Exercise requirements: In the records below, copy the lines starting at the one containing "I want to click" and ending with the one containing "Sec is located at coordinates (507, 186).", both included, without altering any wording. Leave the pictures out of your answer.

Records shown:
★ ★ ★ ★ ★ ★ ★

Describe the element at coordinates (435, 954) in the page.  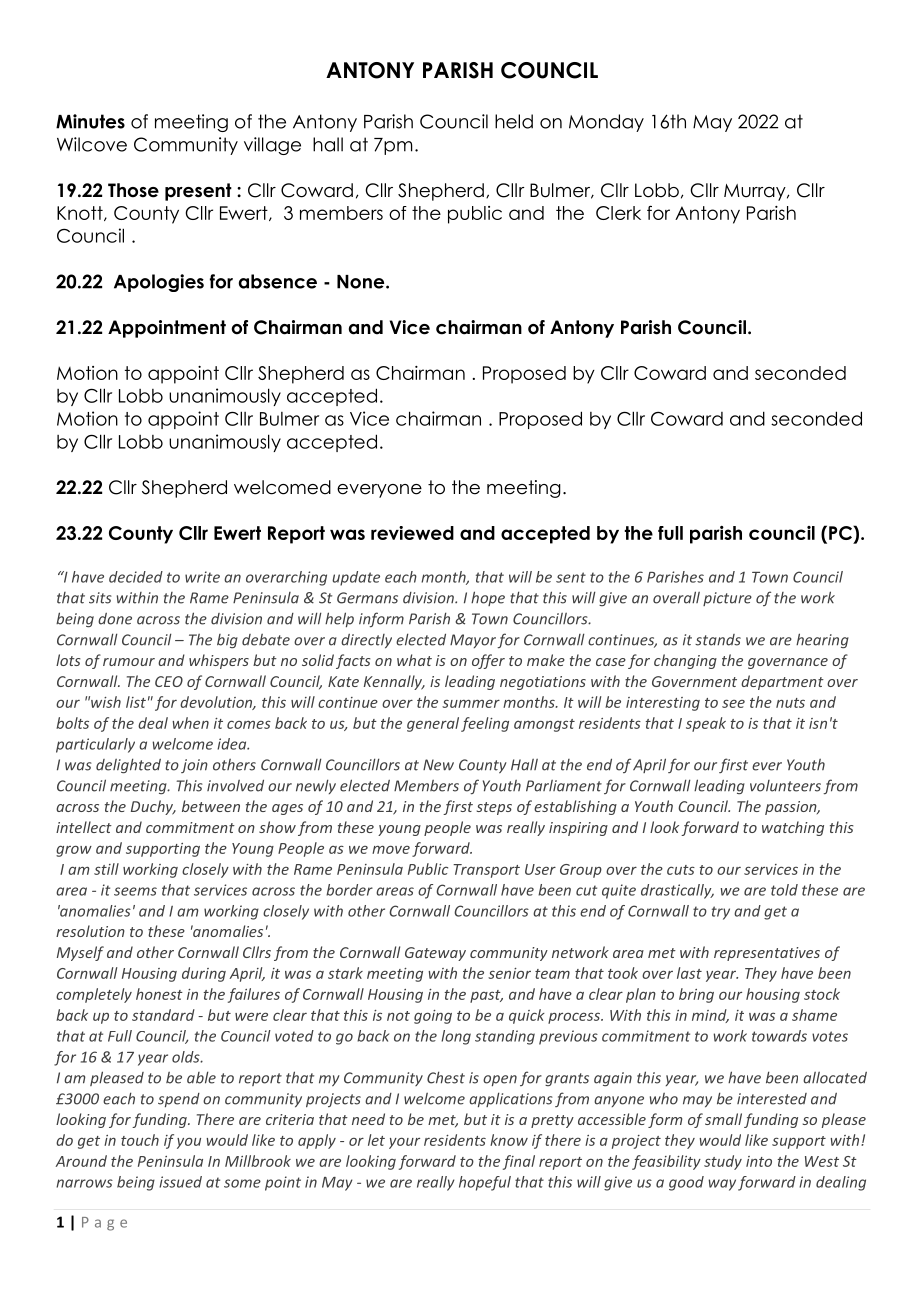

★ ★ ★ ★ ★ ★ ★

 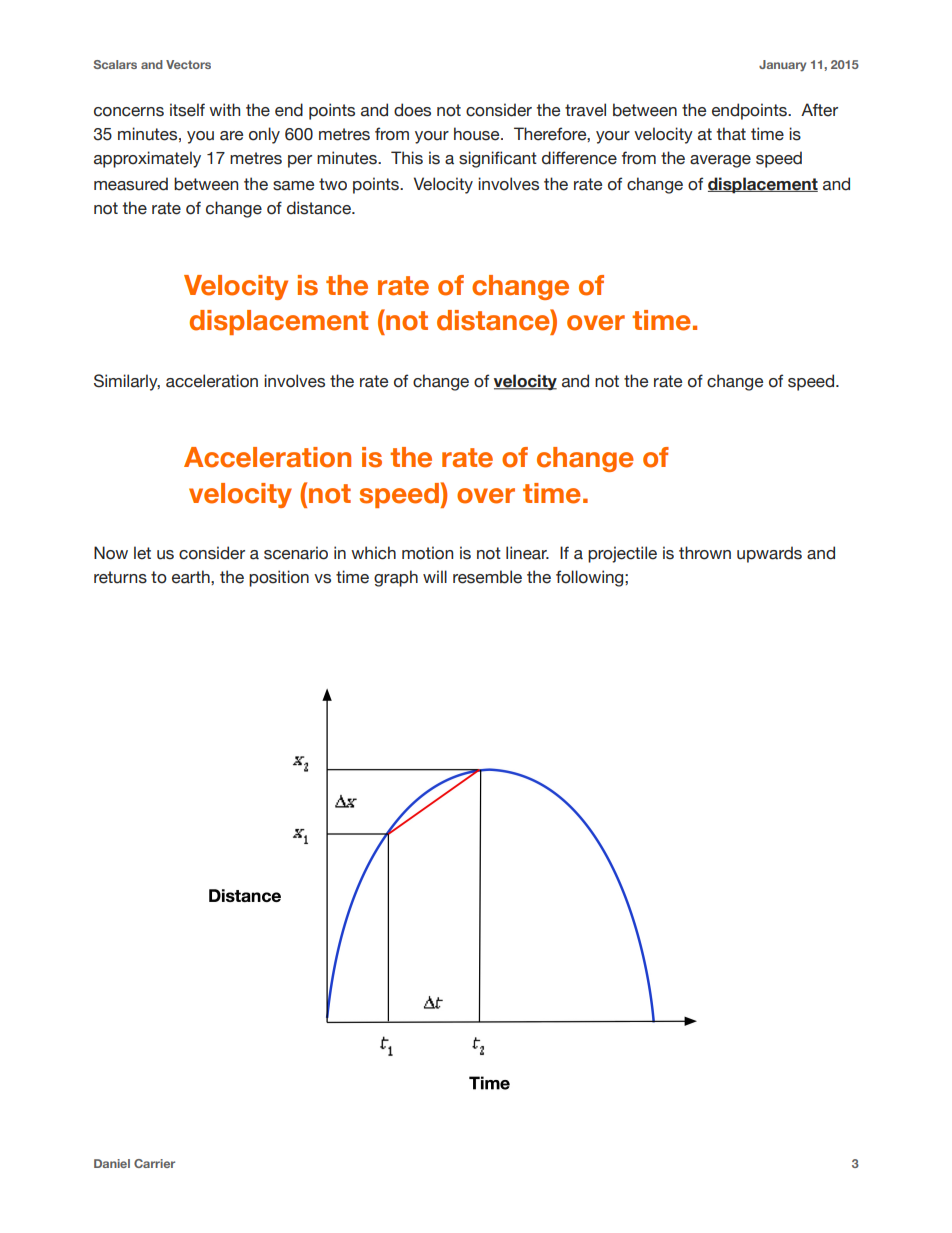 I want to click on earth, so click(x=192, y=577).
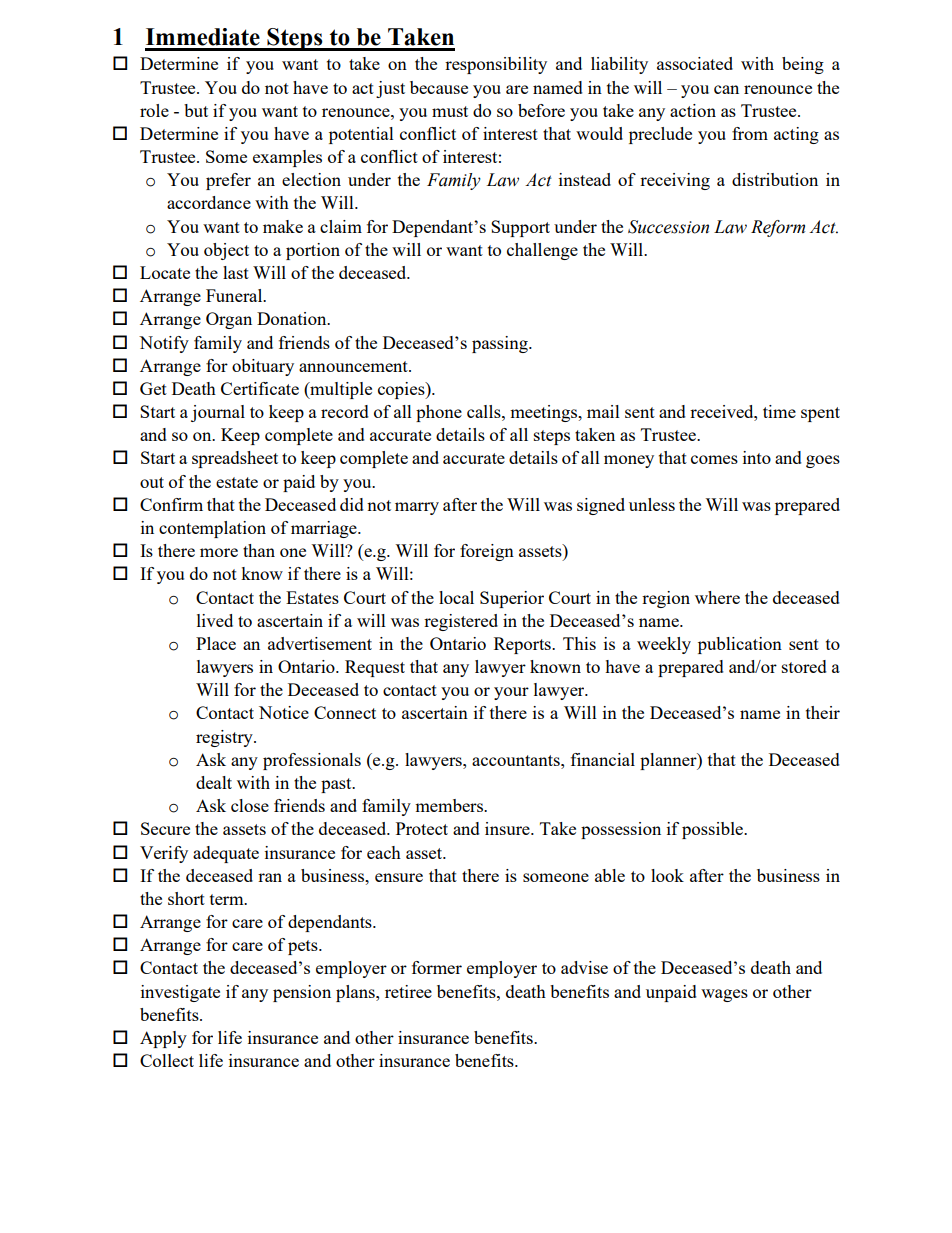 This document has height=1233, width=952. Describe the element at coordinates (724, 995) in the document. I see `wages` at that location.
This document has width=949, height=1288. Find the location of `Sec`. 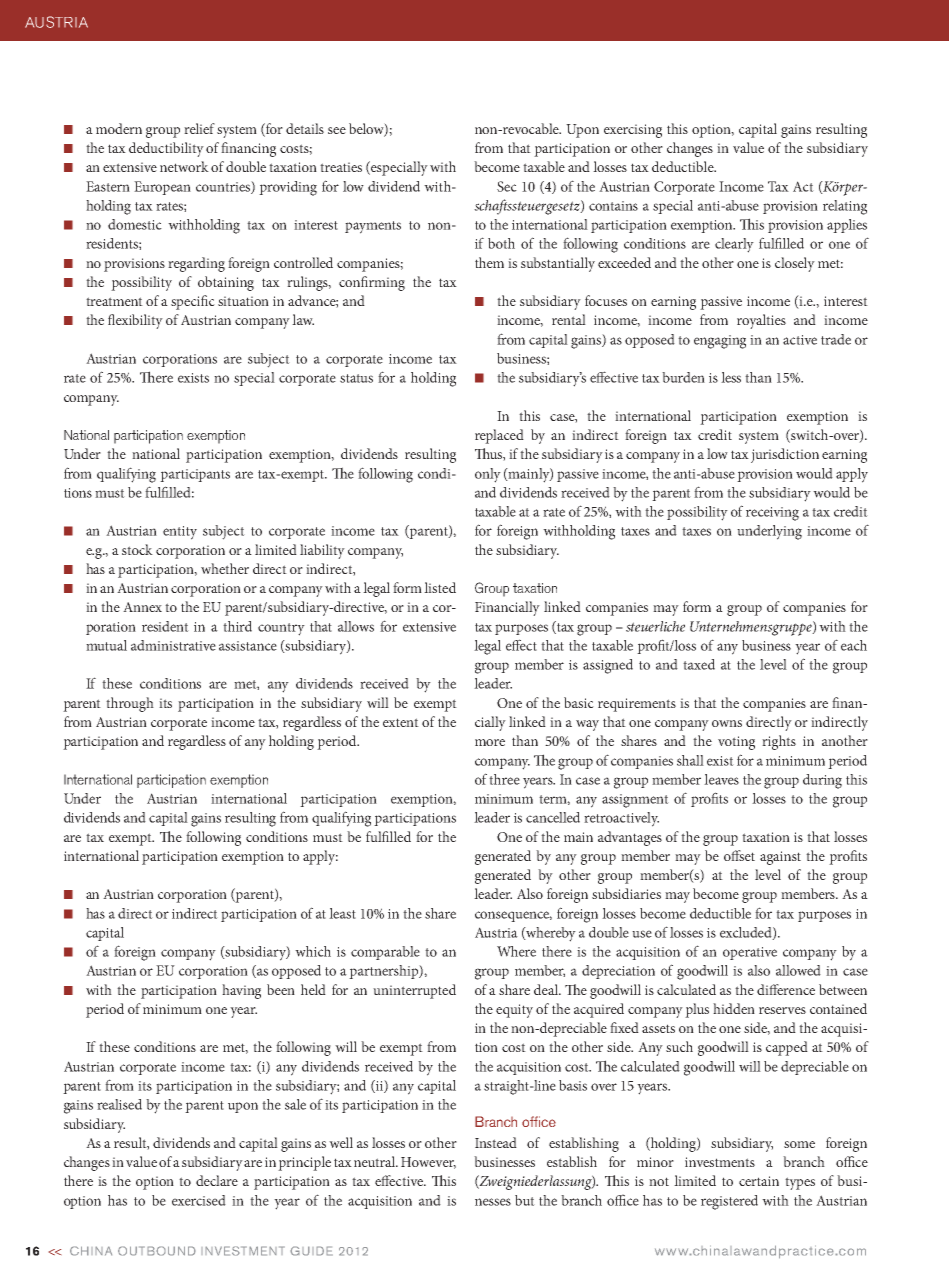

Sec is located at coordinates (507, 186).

★ ★ ★ ★ ★ ★ ★

Output of the exercise:
  I want to click on earth, so click(x=192, y=577).
 This document has height=1233, width=952. Describe the element at coordinates (724, 995) in the document. I see `wages` at that location.
This document has width=949, height=1288. Find the location of `Sec`. 

Sec is located at coordinates (507, 186).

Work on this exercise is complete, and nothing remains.